The State Department is set to begin firing more than 1,300 people on Friday, according to multiple sources including The New York Times, The Washington Post, and CNN, who has seen an internal memo on the matter.
Secretary of State Marco Rubio reportedly has been planning to downsize the department, but the plan was on hold until the Supreme Court ruled 6-3 in a decision that now paves the way for mass federal agency layoffs.
The notice said the firings will affect approximately 1,107 civil service and 246 foreign service officers, with hundreds of offices and bureaus eliminated, for a total of “nearly 3,000 members of the workforce [to] depart as part of the reorganization,” CNN reported. That number includes staff who would be leaving voluntarily.
Secretary of State Rubio first unveiled the plan back in April, at which time he called the department in charge of American diplomacy “bloated.” He also hinted the downsizing was not merely fiscal, but also political, when he said the cuts would aim to root out and align those “beholden to radical political ideology” with the Trump administration’s current political agenda.

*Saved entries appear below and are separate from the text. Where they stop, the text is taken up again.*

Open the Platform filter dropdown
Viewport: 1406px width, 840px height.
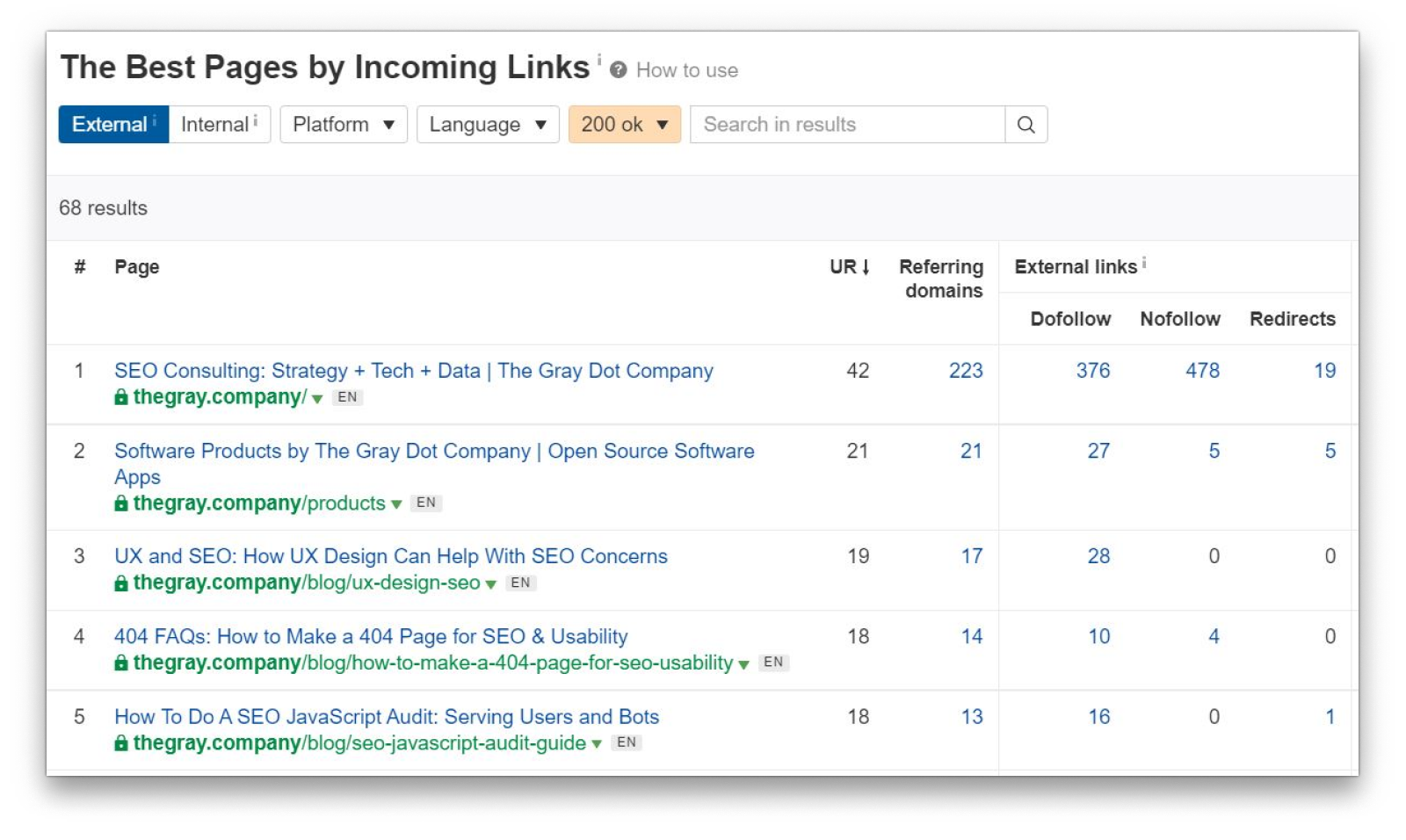[x=343, y=125]
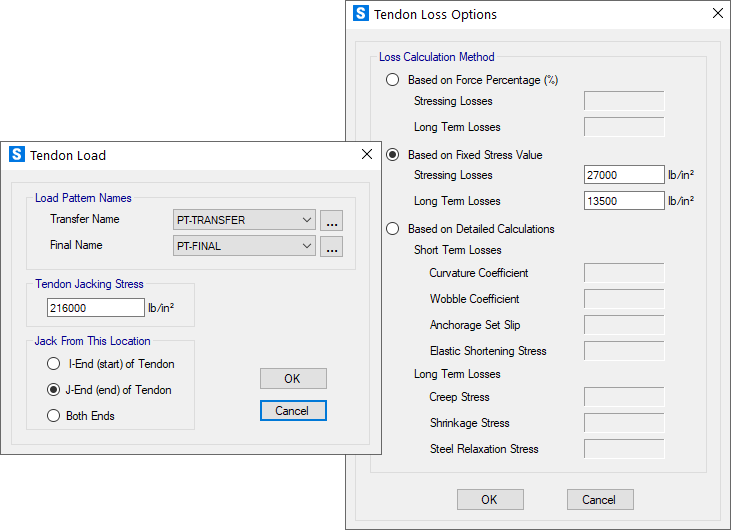Select I-End (start) of Tendon
Image resolution: width=731 pixels, height=530 pixels.
point(54,364)
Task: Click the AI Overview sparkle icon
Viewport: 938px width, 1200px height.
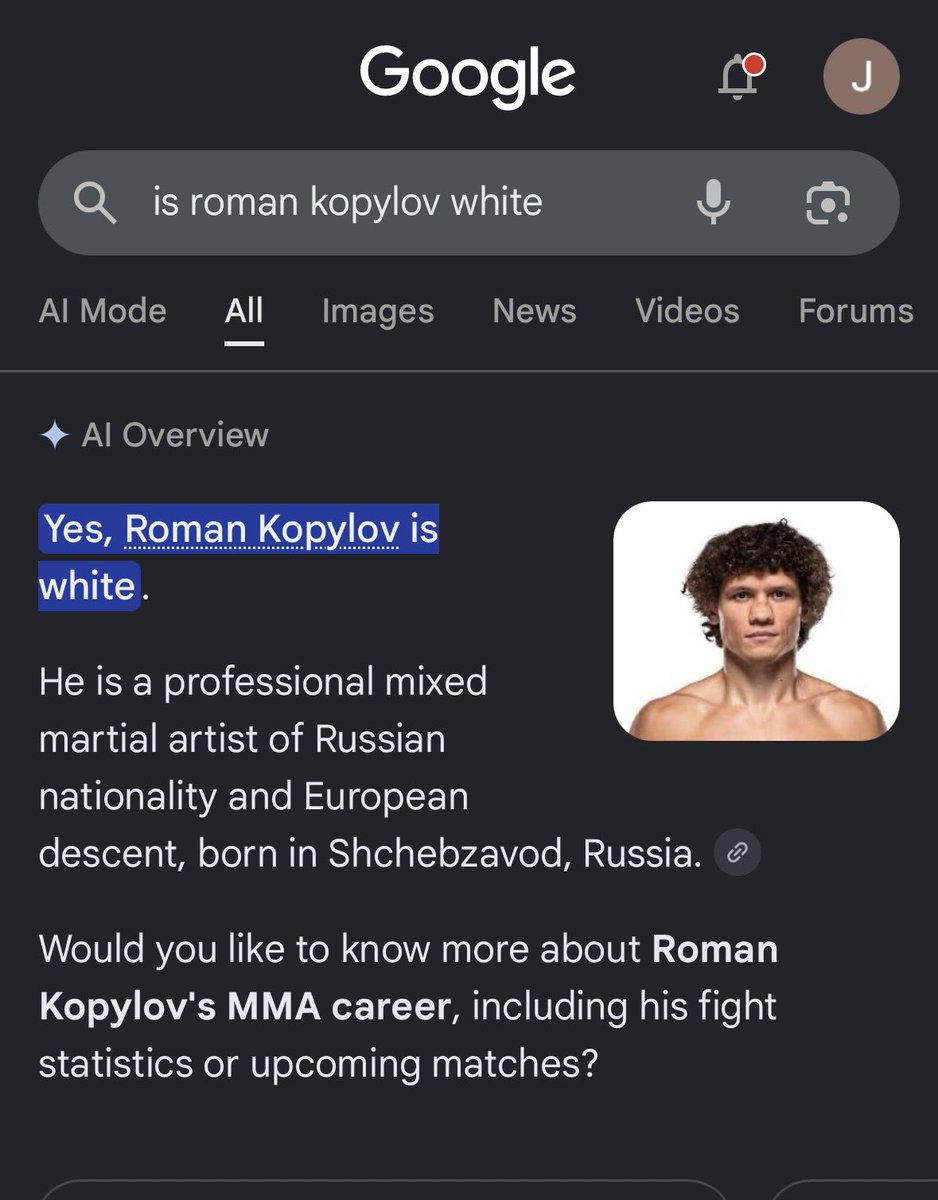Action: coord(54,435)
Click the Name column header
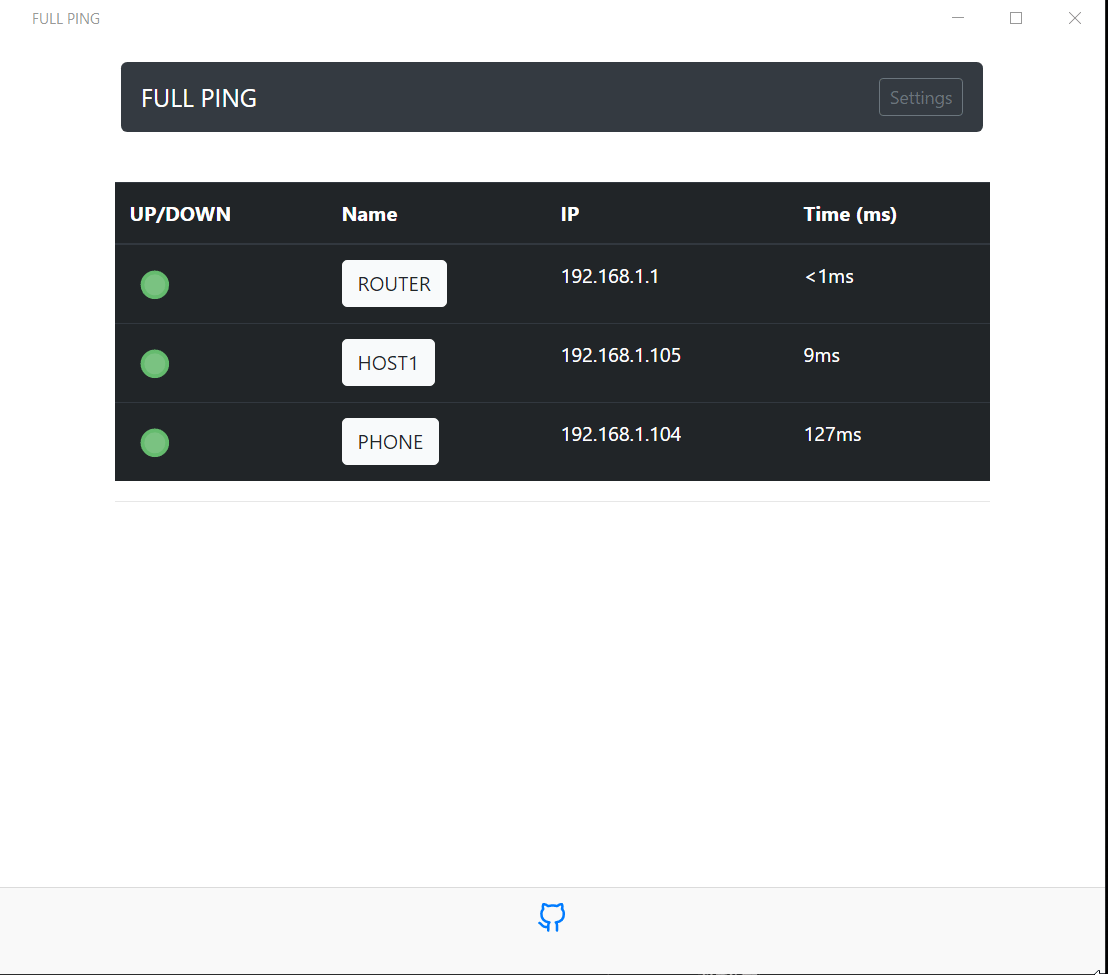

The State Department reportedly notified some employees of layoffs as early as Thursday, according to diplomats who told The New York Times the notices could arrive as soon as Friday.
The mass firings are just the latest in a long list of federal agencies to see their staff and resources slashed as the Trump administration continues to broadly dismantle the United States’ current federal government. Some critics say the cuts are an attempt to move resources from the agencies over to fund his massive tax cut bill, now passed and signed into law, which will add $2.4 trillion to primary deficits over the coming decade, adding $3 trillion to the national debt including interest, per the Committee for a Responsible Budget.